A show about love that from the start cossets us with the warmth and humanity of its two performers, sat with us in two parallel rows facing each other. There is the instant connection to the person opposite you and then we are carried into the show, as Brand describes moment by moment the way this beginning takes place, with all the detail and attendant excitement of the first tentative meeting with someone who you will fall in love with.
Cleverly moving through the phases of a relationship, with discrete sections: a playfully dull text about urban birds transforms into an exercise in split perspective and a poem of desire, leading us to the Paris metro and a chance encounter with all the awkwardness of two people delighted to have met but each unsure of the other’s feelings. The text allows us to ride out into an extended flight of fancy which, in the space between question and answer, captures the dream of a life together. The text is rich and suggestive, acutely observed, and its honesty brings forth the laughter of recognition.

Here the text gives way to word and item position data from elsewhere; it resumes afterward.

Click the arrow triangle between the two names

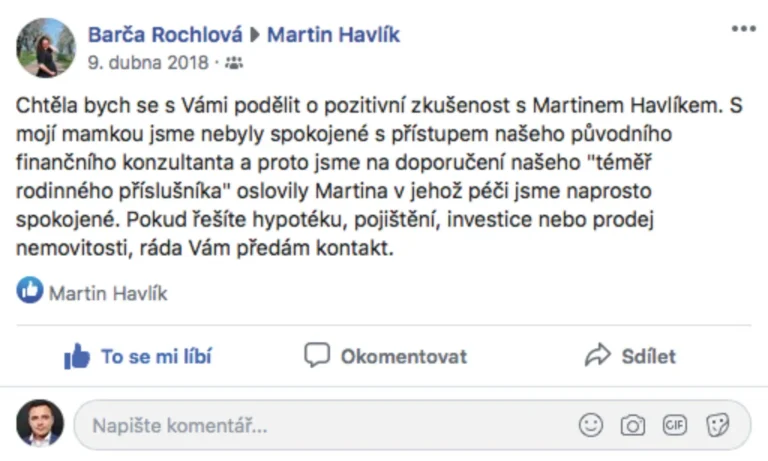255,35
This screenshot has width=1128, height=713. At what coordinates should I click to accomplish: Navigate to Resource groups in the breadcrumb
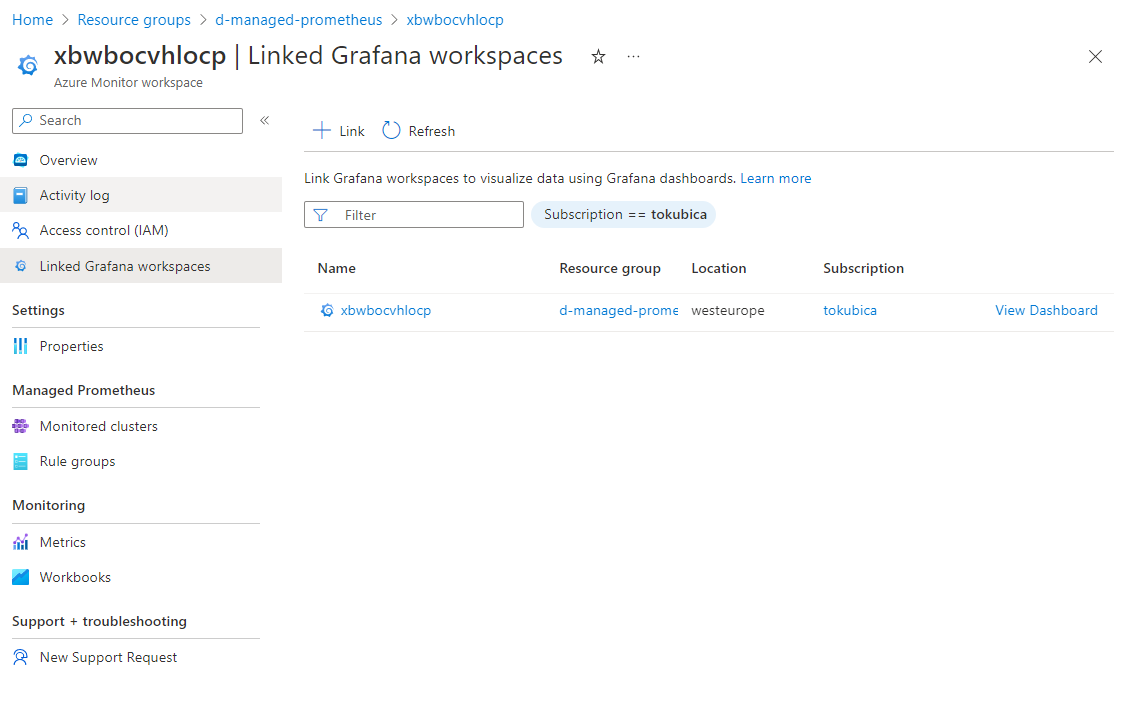tap(134, 20)
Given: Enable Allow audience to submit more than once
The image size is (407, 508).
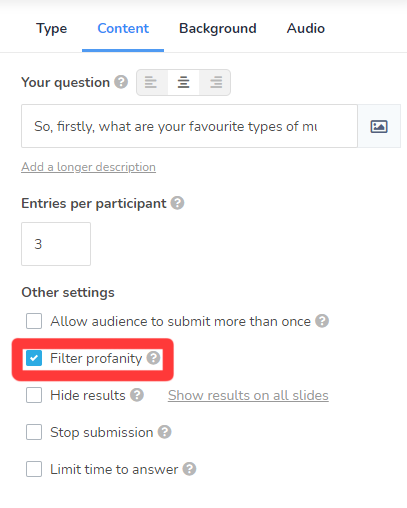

There are times when the desire within the text to encapsulate a universality of experience and perspective results in a kind of list-mania, or when the emotions prescribed to the audience in the writing miss the mark, or are at least less interesting than what is actually being felt in that moment.
Ownership, control, destructive desire, the impossibility of knowing another, conquest and capitulation follow. In its final stanzas the work shifts from contemplation to exaltation, fierce passion and still further into the world of epic love, beyond reason, as Field is transformed into a tragic hero, his intense presence taking on a profound and beautiful quality that allows us to see him in a completely different way. Yet still never losing sight of the comic and indeed cosmic absurdity of love at the level of Hollywood fantasy.
Then, in the quiet, a perfect moment of contact, genuine, full, accepting, and complete.